Saying no is the greatest productivity tip.
It is always faster to not do something than to do it. This sentence reminds me of an old computer programming adage: "Remember, no code is quicker than no code."
The same principle may be applied to other aspects of life. There is no meeting, for example, that moves faster than not having one at all.
This is not to imply you should never go to another meeting again, but the fact is that we often say yes to things we don't want to do. Many meetings are held that do not need to be held. There is a lot of code that might be removed.
How frequently do you get asked to do something and simply say, "Sure thing." Three days later, you're exhausted by the length of your to-do list. We feel annoyed by our commitments, despite the fact that we agreed to them in the first place.

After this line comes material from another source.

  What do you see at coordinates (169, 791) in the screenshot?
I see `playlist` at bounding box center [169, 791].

It's worth considering whether certain items are absolutely required. Many of them aren't, and a simple "no" will be more productive than the most efficient person's job.
But, if the advantages of saying no are so evident, why do we say yes so frequently?
Why Do We Say Yes?
Many requests are granted not because we want to do them, but because we don't want to be perceived as unpleasant, arrogant, or useless. Often, you must consider saying no to someone with whom you will interact again in the future—your coworker, spouse, family, and friends.

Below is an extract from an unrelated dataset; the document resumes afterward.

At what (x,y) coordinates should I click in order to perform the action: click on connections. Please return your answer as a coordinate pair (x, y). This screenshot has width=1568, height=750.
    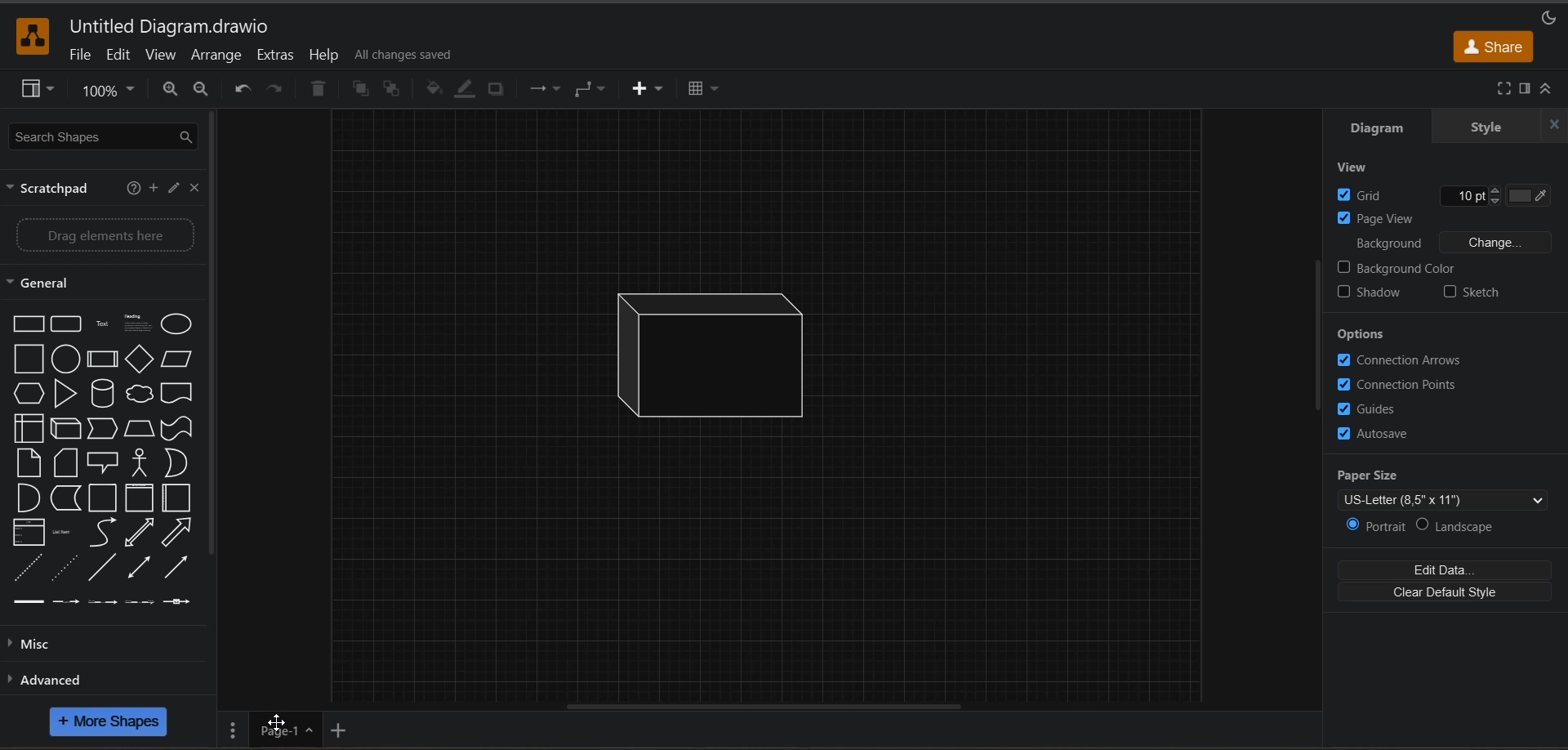
    Looking at the image, I should click on (548, 88).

Saying no to these folks might be especially tough since we like and support them. (Not to mention, we often need their aid too.) Collaborating with others is an essential part of life. The prospect of straining the connection surpasses our time and energy investment.
As a result, being generous in your reaction might be beneficial. Do whatever favors you can, and when you have to say no, be warm-hearted and clear.
Even after accounting for these social influences, many of us appear to do poorly in handling the tradeoff between yes and no. We get overly dedicated to activities that do not significantly benefit or help individuals around us, and certainly do not improve our own lives.
One difficulty might be how we think about the meaning of yes and no.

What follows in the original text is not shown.